### Document text ###

Aaron and Moses will be our first example of a team God used to rescue His people from slavery. God sent Moses to speak to Pharaoh about freedom for the Israelites. Moses makes three complaints to God: He felt unworthy to be sent to Pharaoh, he was worried that the Israelites would ask about who had sent him and that he wasn’t eloquent.
But really Moses’ excuses were a mask because he was afraid. He had killed an Egyptian and there was a bounty on his head but here God was asking him to go back to the same people who sought his life. And that’s what many of us continue to do, we mask our fears with excuses and refuse to step into all God has in store for us.
So, God tells Moses that Aaron, his brother will go with him to Pharaoh. And throughout the period that God sent the plagues to Egypt, it was Moses and Aaron who heard God speak to them each time, who both went to Pharaoh, and did as God commanded.
It was Moses had received the assignment but Aaron was courageous and able to persuade the elders and people of Israel about the vision of their being rescued from slavery. Going alone to Pharaoh was probably overwhelming for Moses but with Aaron, Moses wasn’t as frightened.
Aaron wasn’t jealous that he wasn’t the one at the burning bush. Moses acknowledged that he needed help and he agreed to work with Aaron. Some people know they need help but refuse to seek help or partner with those God has sent their way.
Moses and Aaron must have been discouraged each time Pharaoh reneged on his promise to let the Israelites go free. They must have struggled with so much doubt wondering if God had sent them. Working as a team provides the encouragement from other team members to keep going when life gets rough and tough.

###

▶ [Set of tasks]
1. In the passage on Moses and Aaron, why were Moses' excuses a mask? Answer in one to three sentences.
2. Write the next part of the passage on Moses and Aaron, picking up after its final sentence.

### Records provided ###

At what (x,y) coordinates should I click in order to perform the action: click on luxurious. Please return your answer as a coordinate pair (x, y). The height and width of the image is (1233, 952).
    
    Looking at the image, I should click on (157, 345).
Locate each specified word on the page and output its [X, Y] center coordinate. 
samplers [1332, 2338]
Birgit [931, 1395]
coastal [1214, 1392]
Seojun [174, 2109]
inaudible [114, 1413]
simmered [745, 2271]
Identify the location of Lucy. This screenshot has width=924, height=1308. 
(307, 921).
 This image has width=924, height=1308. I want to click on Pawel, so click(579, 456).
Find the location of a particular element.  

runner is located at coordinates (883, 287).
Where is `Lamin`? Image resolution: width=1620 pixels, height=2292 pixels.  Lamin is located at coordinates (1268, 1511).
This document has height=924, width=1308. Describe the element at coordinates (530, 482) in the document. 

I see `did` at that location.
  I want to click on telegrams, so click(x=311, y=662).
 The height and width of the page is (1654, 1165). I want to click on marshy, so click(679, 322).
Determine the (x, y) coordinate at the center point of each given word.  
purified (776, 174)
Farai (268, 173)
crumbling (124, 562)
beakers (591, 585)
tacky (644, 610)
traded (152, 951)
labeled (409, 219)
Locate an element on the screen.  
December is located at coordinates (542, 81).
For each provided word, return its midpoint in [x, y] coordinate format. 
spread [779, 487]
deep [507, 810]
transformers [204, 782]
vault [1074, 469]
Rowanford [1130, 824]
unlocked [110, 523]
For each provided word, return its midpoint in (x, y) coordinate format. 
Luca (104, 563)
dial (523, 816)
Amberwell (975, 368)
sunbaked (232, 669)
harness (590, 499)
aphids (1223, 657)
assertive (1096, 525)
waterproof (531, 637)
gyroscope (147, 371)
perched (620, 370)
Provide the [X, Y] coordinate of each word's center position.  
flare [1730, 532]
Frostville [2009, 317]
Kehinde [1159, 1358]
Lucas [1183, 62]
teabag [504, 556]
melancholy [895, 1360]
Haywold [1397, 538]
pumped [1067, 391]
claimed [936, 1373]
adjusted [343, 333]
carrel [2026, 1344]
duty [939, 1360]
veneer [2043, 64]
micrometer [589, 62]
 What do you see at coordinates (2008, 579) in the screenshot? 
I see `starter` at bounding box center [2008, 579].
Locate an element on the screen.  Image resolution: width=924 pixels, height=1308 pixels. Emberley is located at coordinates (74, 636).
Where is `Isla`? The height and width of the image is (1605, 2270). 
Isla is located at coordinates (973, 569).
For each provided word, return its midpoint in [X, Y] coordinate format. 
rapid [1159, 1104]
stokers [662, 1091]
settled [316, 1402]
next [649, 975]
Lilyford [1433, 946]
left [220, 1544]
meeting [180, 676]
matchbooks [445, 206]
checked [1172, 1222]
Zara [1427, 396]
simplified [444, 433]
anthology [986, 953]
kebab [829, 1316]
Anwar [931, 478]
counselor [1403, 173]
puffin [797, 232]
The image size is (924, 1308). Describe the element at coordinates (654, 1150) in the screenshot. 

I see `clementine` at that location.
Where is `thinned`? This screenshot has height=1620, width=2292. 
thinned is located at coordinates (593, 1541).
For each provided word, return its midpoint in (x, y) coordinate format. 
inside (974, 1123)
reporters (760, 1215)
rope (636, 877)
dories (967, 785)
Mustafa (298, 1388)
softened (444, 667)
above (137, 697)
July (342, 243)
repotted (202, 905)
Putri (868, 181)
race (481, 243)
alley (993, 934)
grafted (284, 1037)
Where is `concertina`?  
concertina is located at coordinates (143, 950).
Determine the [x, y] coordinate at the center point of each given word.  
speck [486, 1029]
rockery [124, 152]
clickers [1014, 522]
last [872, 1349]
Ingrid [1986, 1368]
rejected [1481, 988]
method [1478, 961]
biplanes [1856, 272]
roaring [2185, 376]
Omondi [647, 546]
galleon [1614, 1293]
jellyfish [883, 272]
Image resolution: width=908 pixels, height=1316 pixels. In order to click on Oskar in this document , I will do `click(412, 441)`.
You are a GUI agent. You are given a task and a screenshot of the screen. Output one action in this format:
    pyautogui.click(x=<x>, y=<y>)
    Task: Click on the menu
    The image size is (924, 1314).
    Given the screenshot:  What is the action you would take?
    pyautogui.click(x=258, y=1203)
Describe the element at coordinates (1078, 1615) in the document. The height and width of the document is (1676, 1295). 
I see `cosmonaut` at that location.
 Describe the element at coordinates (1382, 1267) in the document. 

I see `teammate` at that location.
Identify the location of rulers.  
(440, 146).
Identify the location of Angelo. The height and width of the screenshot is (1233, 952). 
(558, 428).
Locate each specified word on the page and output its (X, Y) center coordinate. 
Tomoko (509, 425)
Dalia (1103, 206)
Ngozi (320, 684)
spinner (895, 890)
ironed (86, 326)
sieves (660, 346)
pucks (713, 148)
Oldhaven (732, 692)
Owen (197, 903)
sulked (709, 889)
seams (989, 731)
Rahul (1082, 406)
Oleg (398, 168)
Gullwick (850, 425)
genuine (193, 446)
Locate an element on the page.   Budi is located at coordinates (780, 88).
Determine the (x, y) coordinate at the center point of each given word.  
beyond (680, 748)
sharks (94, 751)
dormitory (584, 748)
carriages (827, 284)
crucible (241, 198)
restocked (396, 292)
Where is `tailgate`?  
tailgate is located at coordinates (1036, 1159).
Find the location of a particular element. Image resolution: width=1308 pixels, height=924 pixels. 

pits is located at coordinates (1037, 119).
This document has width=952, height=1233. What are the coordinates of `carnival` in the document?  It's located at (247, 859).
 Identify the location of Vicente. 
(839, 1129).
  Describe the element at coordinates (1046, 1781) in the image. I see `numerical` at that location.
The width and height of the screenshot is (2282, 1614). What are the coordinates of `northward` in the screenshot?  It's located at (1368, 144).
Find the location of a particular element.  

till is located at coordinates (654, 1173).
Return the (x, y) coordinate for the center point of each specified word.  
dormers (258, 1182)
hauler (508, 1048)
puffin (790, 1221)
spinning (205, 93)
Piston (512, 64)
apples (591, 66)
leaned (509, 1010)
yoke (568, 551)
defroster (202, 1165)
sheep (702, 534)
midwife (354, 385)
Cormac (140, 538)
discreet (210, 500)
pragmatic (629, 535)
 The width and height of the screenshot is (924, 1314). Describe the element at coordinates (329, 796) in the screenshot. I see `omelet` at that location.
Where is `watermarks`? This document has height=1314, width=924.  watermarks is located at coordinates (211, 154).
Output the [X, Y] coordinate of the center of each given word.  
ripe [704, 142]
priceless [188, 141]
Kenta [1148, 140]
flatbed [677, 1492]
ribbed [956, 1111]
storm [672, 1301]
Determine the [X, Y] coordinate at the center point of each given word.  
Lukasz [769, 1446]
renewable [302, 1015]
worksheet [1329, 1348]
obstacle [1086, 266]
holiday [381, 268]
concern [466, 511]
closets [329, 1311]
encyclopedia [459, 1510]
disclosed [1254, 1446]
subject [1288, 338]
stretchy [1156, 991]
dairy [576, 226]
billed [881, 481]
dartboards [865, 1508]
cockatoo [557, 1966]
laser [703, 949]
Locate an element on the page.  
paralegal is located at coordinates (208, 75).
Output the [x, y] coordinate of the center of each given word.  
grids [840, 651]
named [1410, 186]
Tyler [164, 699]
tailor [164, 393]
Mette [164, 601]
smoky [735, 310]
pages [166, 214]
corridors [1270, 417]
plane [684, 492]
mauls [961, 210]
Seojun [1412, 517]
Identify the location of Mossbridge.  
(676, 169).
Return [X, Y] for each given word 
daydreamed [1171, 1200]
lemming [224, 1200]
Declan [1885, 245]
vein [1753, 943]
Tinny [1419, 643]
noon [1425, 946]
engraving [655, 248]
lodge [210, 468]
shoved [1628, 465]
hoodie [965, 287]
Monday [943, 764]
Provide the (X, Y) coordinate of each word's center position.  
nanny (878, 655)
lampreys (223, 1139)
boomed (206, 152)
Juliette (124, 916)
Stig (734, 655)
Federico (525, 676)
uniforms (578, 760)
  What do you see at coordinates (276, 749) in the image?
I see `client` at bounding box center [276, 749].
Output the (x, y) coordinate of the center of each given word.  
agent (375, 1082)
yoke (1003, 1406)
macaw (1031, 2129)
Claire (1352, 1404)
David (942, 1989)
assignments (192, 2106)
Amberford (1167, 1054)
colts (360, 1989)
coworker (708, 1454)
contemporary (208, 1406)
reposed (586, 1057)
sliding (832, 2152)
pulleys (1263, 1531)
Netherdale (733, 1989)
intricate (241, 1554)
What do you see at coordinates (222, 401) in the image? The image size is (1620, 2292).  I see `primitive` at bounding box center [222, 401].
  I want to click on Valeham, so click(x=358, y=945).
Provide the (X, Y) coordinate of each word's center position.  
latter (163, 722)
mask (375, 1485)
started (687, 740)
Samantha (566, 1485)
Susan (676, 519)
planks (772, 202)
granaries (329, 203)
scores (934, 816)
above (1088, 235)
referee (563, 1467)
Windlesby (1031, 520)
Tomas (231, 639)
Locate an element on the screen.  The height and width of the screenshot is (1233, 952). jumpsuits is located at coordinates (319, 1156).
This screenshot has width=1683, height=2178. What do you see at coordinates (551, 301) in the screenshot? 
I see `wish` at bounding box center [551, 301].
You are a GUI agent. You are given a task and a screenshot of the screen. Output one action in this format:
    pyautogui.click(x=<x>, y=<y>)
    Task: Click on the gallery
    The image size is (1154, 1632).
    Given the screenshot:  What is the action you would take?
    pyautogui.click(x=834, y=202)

###

▶ [Answers per task]
1. Moses' excuses hid the fact that he was afraid. He had killed an Egyptian and had a bounty on his head, yet God was sending him back to the same people who sought his life.

2.
The rescue mission wasn’t about Moses or Aaron, they worked as a team and no one regarded the other as more or less important. And when the team keeps its eyes on the goal to be achieved, there is little or no time for bickering and conflicts.
Paul and Silas are another great example of team players. Paul was only a recent convert in the early church but he had received a mission from God to take the gospel to the Gentiles. Paul couldn’t fulfil his mission alone, even though he could have tried.
The church asked Paul to travel with Barnabas on his first missionary journey. Paul didn’t look down on Barnabas nor did he consider himself more important because he had received a heavenly vision. Paul was willing to learn from others
As he moved from one town to the other, God brought different people to Paul to encourage and strengthen him for the work God had committed to him. Then, church commissioned Paul and Silas to travel together. This arrangement was similar to what Jesus did when He sent the seventy out ‘in pairs’.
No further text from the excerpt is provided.